Après 40 ans sous le régime des DPJ, il s’est opéré un glissement : elles sont devenues les portes d’entrée pour obtenir des services sociaux à l’enfance. Or ce n’était pas la fonction initiale de ces structures, observent les commissaires.

« Les tâches des intervenantes sont trop lourdes », a expliqué Régine Laurent. Les intervenantes de la DPJ — à majorité des femmes — doivent être valorisées, soutenues, mieux formées et protégées, indique le rapport.

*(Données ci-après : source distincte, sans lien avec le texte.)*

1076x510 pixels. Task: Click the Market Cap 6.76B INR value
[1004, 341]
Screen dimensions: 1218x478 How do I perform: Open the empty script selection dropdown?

Au sujet des enfants autochtones, les commissaires répètent qu’il faut mettre en œuvre les recommandations de la commission Viens. Régine Laurent considère aussi qu’il faut adapter les services sociaux aux réalités des communautés ethnoculturelles. Elle observe de plus que l’accessibilité des services aux enfants et aux parents anglophones doit être garantie et surveillée.

« Nous ne pouvons plus accepter, en 2021, dans une société qui en a les moyens, que des enfants n’obtiennent pas de réponse à leurs besoins les plus fondamentaux », indiquent les commissaires.

Cette commission a été lancée à la suite du décès tragique d’une fillette à Granby, le 30 avril 2019. « La mort de Tilili est le symbole d’un échec collectif », a indiqué Régine Laurent lors de la présentation du rapport. Le ministre responsable, Lionel Carmant, entend réagir mardi à ce rapport dont le résumé à lui seul comporte 122 pages.